***** DATA SHOWN *****

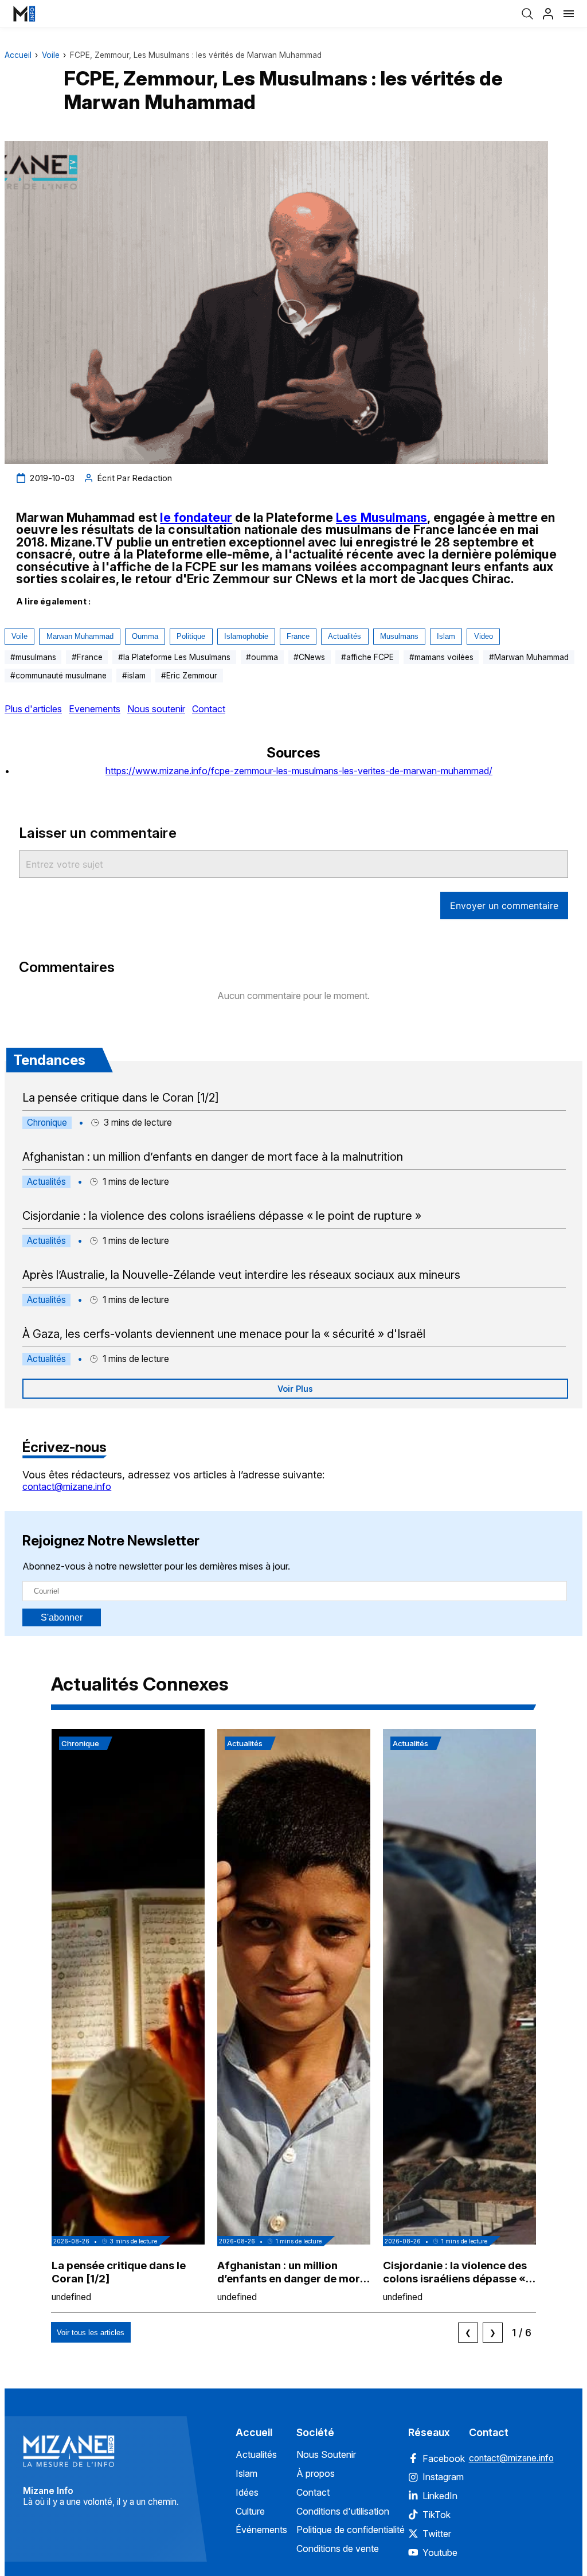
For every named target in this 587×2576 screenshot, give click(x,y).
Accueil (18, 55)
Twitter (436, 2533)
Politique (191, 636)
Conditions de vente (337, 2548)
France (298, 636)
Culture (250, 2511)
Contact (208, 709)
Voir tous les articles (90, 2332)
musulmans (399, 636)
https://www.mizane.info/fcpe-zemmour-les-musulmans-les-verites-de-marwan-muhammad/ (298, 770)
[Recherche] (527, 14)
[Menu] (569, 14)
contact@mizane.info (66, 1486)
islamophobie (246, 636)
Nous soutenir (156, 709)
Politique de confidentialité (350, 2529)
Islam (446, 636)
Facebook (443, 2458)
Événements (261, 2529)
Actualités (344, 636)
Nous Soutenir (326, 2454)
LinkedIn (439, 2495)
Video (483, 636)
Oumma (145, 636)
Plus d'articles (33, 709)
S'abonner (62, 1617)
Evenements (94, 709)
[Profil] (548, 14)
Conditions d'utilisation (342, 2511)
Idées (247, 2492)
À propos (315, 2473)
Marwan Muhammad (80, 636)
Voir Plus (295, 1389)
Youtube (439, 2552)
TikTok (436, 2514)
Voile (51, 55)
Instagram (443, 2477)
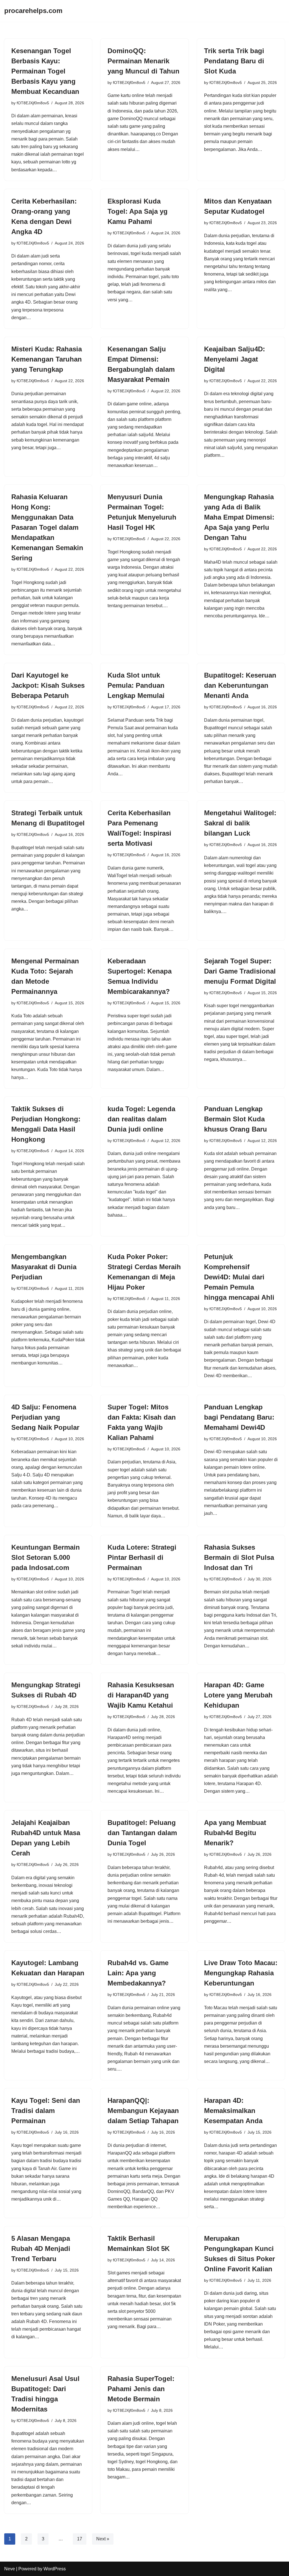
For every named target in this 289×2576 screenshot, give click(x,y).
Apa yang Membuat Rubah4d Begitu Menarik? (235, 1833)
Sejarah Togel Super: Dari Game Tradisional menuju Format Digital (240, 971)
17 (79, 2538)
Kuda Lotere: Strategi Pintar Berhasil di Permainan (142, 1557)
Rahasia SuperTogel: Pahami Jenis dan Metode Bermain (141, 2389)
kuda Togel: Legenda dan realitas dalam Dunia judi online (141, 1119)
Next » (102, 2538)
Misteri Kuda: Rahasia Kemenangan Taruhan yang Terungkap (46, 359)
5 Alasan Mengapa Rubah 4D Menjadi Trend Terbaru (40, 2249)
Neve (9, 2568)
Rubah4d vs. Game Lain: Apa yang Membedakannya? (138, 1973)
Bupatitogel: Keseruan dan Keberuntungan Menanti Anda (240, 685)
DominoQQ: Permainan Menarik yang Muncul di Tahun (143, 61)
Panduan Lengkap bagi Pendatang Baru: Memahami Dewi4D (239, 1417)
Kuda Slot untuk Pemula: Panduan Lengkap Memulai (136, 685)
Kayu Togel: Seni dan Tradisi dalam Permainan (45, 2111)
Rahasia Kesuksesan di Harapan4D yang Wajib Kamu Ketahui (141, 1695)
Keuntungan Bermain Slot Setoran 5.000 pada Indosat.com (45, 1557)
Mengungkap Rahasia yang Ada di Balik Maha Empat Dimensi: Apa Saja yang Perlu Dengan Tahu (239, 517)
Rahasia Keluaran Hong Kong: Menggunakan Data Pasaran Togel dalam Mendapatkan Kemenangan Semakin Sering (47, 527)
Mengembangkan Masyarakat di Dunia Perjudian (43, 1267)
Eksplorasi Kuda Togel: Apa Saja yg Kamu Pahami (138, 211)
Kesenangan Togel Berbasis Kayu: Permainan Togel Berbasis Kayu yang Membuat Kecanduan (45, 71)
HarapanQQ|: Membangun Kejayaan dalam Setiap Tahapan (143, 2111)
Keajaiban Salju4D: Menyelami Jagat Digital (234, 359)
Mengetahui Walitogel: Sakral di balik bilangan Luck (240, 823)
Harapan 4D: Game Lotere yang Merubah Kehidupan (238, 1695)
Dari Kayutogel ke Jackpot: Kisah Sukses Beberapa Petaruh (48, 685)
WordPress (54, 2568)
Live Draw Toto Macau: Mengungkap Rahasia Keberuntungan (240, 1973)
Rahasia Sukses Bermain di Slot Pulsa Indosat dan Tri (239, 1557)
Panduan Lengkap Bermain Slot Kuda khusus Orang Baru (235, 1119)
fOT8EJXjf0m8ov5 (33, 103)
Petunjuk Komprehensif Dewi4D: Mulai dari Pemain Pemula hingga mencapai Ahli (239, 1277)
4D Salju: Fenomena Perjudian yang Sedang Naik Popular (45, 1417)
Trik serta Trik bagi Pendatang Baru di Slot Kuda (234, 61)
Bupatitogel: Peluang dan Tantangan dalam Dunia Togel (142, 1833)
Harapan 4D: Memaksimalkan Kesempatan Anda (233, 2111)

*****
***** DATA SHOWN *****

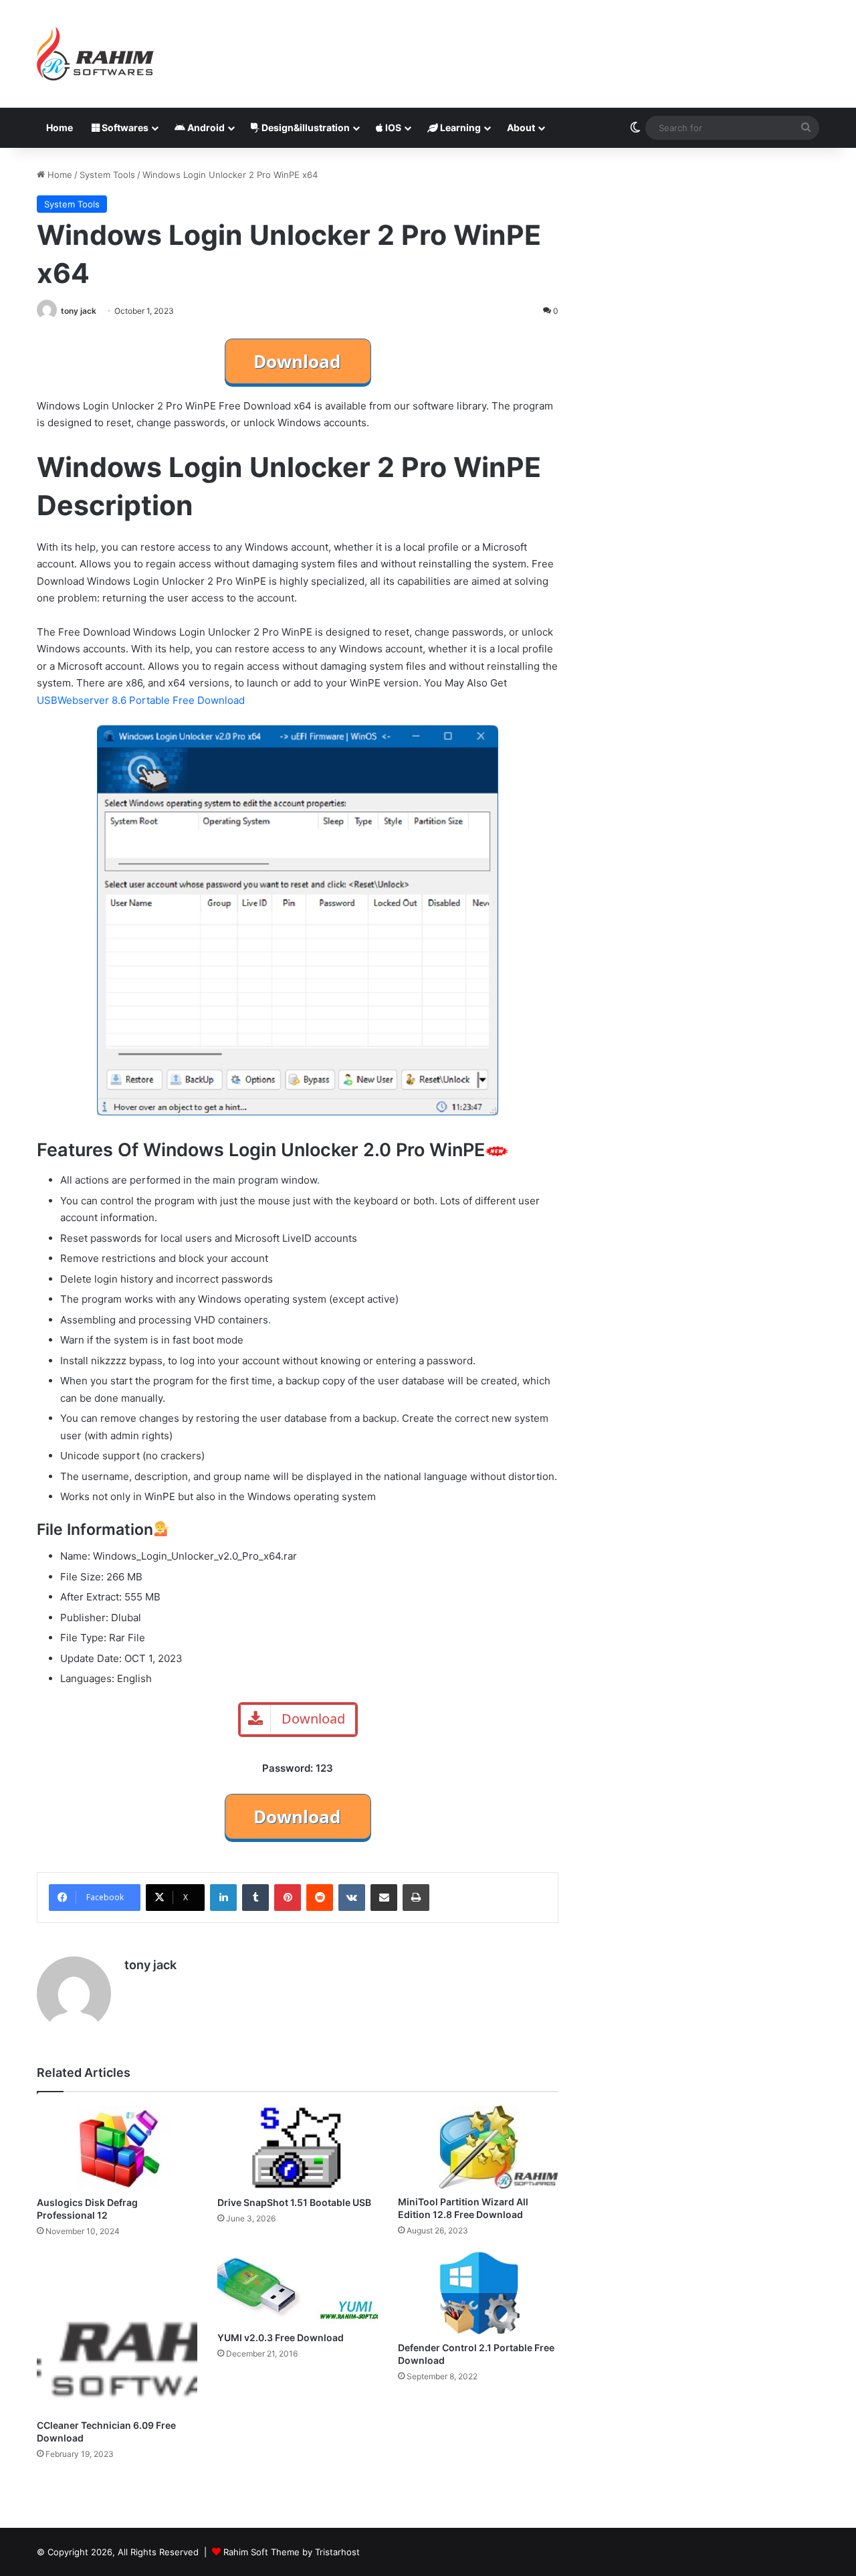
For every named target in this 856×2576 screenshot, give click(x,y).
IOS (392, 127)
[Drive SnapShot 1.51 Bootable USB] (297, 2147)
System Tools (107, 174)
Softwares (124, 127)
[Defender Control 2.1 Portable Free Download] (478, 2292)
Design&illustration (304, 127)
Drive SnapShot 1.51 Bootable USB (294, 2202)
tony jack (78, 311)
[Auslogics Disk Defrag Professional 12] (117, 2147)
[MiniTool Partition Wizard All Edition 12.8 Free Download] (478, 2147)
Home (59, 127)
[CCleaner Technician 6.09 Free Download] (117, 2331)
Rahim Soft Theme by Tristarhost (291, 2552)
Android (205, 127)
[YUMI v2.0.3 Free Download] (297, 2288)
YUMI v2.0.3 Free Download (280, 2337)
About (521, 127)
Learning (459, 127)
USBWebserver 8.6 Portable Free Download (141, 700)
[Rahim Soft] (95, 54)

*****
***** DATA SHOWN *****

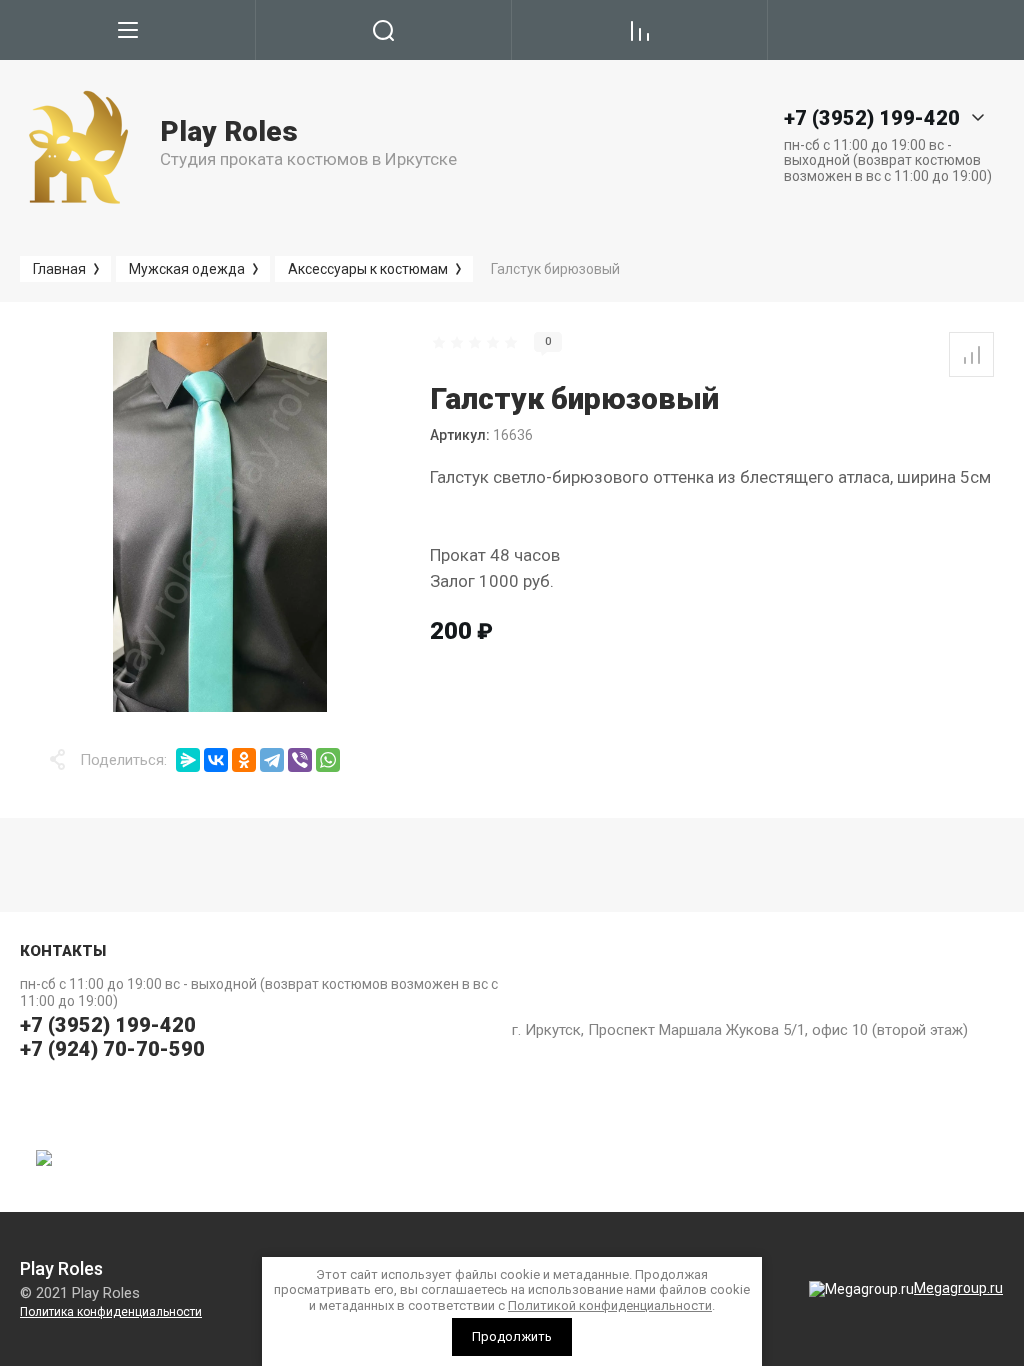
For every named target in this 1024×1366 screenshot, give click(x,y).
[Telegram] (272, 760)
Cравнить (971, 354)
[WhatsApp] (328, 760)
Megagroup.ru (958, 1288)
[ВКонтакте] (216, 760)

*****

◆ WORK TASK ◆
Go through the records above and report how many lines contain "Game". Write the number only.

◆ PROBLEM SOLUTION ◆
3